難病を発症したBさんは、計画相談支援を利用して包括的な支援計画を作成。日常生活では居宅介護サービスを利用し、症状の進行に伴い重度訪問介護に移行。自立支援医療制度で医療費負担を軽減し、日常生活用具給付事業で特殊寝台などの支給を受けました。医療と福祉のサービスを組み合わせた支援により、住み慣れた地域での生活を続けています。

障害者総合支援法の歴史と変遷

現在の障害者総合支援法は、日本の障害福祉施策の長い歴史の中で形作られてきました。ここでは、支援費制度から障害者総合支援法に至るまでの変遷について解説します。

支援費制度から障害者自立支援法へ

社会福祉基礎構造改革(2000年)

現在の障害者総合支援法の発端となったのは、2000年の社会福祉基礎構造改革です。この改革では、行政主導の「措置制度」から、利用者が自ら選択する「契約制度」への転換が図られました。社会福祉サービスの質と量の向上を目指し、事業参入の規制緩和が行われ、福祉サービスに競争原理が導入されました。

支援費制度の開始(2003年)

2003年に始まった支援費制度は、障害のある人が「保護の対象」から「権利の主体」へと位置づけられる重要な転換点となりました。利用者がサービスを選択できるようになりましたが、予想を上回るサービス利用による財源不足や地域間格差といった課題が浮上しました。

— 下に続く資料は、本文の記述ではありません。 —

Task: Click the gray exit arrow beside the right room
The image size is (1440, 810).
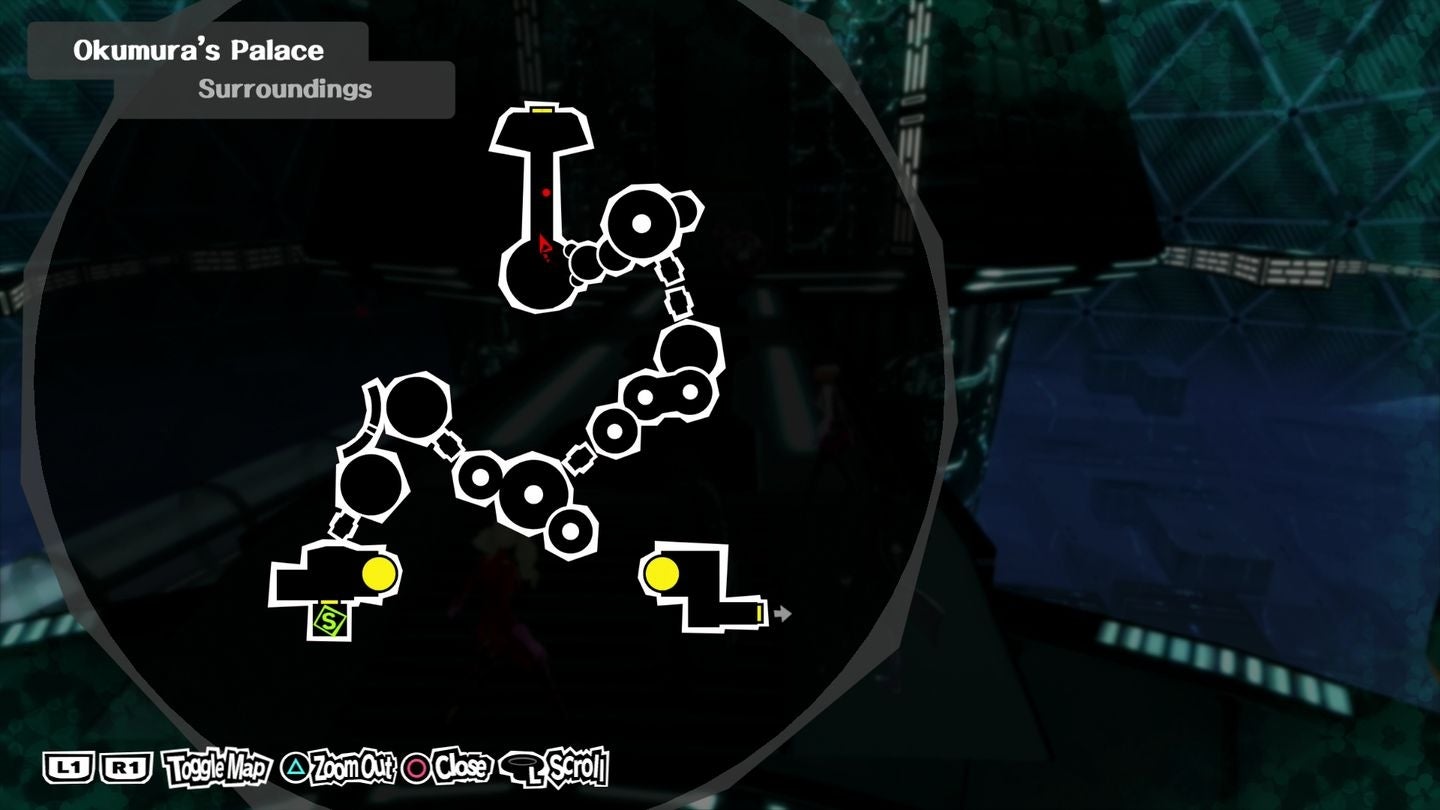Action: 782,614
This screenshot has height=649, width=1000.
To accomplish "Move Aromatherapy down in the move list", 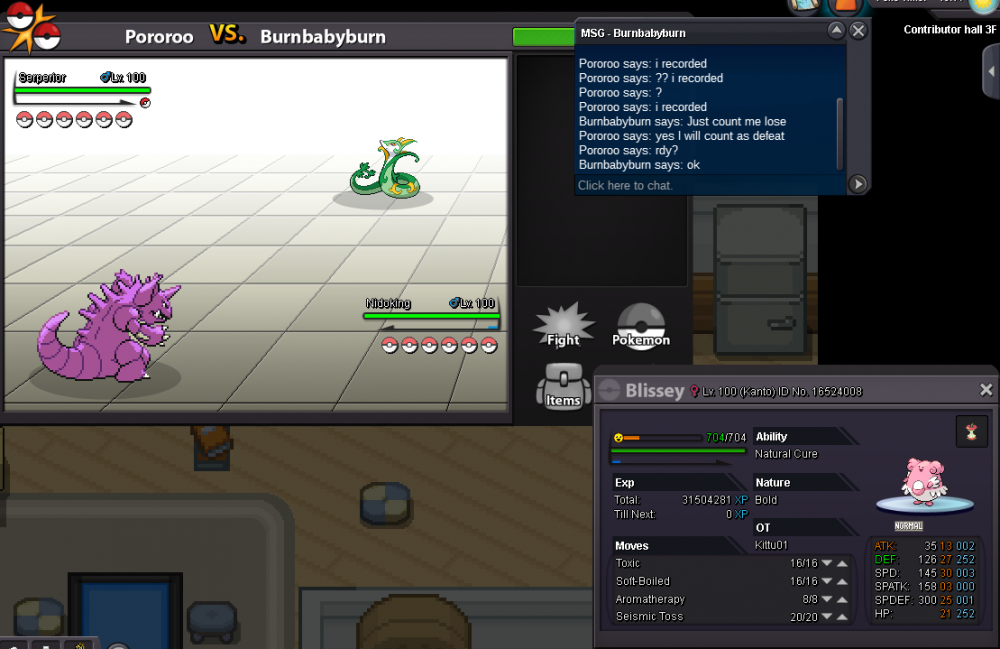I will (827, 599).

支援費制度は「選択と契約」という新しい考え方を導入した画期的な制度でしたが、財源の裏付けが不十分だったことが大きな課題でした。

福祉政策研究者

障害者自立支援法から障害者総合支援法への移行

障害者自立支援法の成立と課題(2006年)

2006年に施行された障害者自立支援法では、3障害のサービス体系の一元化や「障害程度区分」の導入、応益負担の導入などが行われましたが、サービス利用量に応じた負担増加などの問題から障害者自立支援法違憲訴訟が提起されました。

障害者総合支援法の制定(2013年)

2013年4月に施行された障害者総合支援法では、基本理念の新設、難病患者の対象追加、「障害支援区分」への変更など、障害者の権利を尊重する方向での改正が行われました。その後も2018年、2024年と定期的に改正が行われ、障害のある人のニーズや社会情勢の変化に対応した制度へと進化し続けています。

障害者総合支援法の課題と今後の展望

障害者総合支援法は、度重なる改正を通じて支援の充実が図られてきましたが、さまざまな課題も指摘されています。ここでは、現行制度の課題と今後の方向性について考察します。

現行制度の課題

利用者負担の問題

利用者負担については、応能負担が原則となりましたが、世帯単位の負担計算や複雑な負担区分、実費負担の存在など、経済的自立を阻む要因が残っています。

利用者負担の問題は、障害のある人の経済的自立と直結します。障害があることで追加的にかかる費用を社会全体で支える仕組みが求められています。

障害当事者団体代表

地域格差と制度の谷間

都市部と地方ではサービスの質や量に差があり、地域生活支援事業の内容も自治体によって異なります。また、65歳になると介護保険が優先されるなど、制度間の移行時に生じる問題も指摘されています。さらに、障害福祉人材の不足と質の向上も大きな課題となっています。

今後の制度改革の方向性

今後の障害者総合支援法の改革の方向性としては、以下のような点が挙げられます。

  • 地域共生社会の実現に向けた制度の再構築
  • 障害のある人を「主体」として位置づけた支援体制への転換
  • 意思決定支援やピアサポートの充実
  • ICTやデジタル技術を活用した支援の拡充
  • 障害者権利条約の理念に沿った制度改革の推進

障害者総合支援法が目指す「共生社会」の実現は、障害のある人だけでなく、すべての人にとって暮らしやすい社会の創造につながります。制度の課題を克服しながら、一人ひとりの尊厳が尊重される社会を目指して、さらなる改革が進められていくことでしょう。

まとめ:障害者総合支援法を正しく理解して活用しよう

障害者総合支援法は、障害のある方が地域で自分らしく暮らすための基盤となる重要な法律です。自立支援給付や地域生活支援事業など、多様なサービスを組み合わせることで、個々のニーズに合った支援を受けることができます。

障害福祉サービスは「使えるものは使う」という姿勢が大切です。必要な支援を受けることで、自分らしい生活や社会参加が広がります。

障害福祉相談員

お住まいの市区町村の窓口や相談支援事業所に相談しながら、自分に合ったサービスを見つけ、積極的に活用していきましょう。障害者総合支援法の理念である「共生社会」の実現は、障害の有無にかかわらず、誰もが尊厳を持って生きられる社会につながります。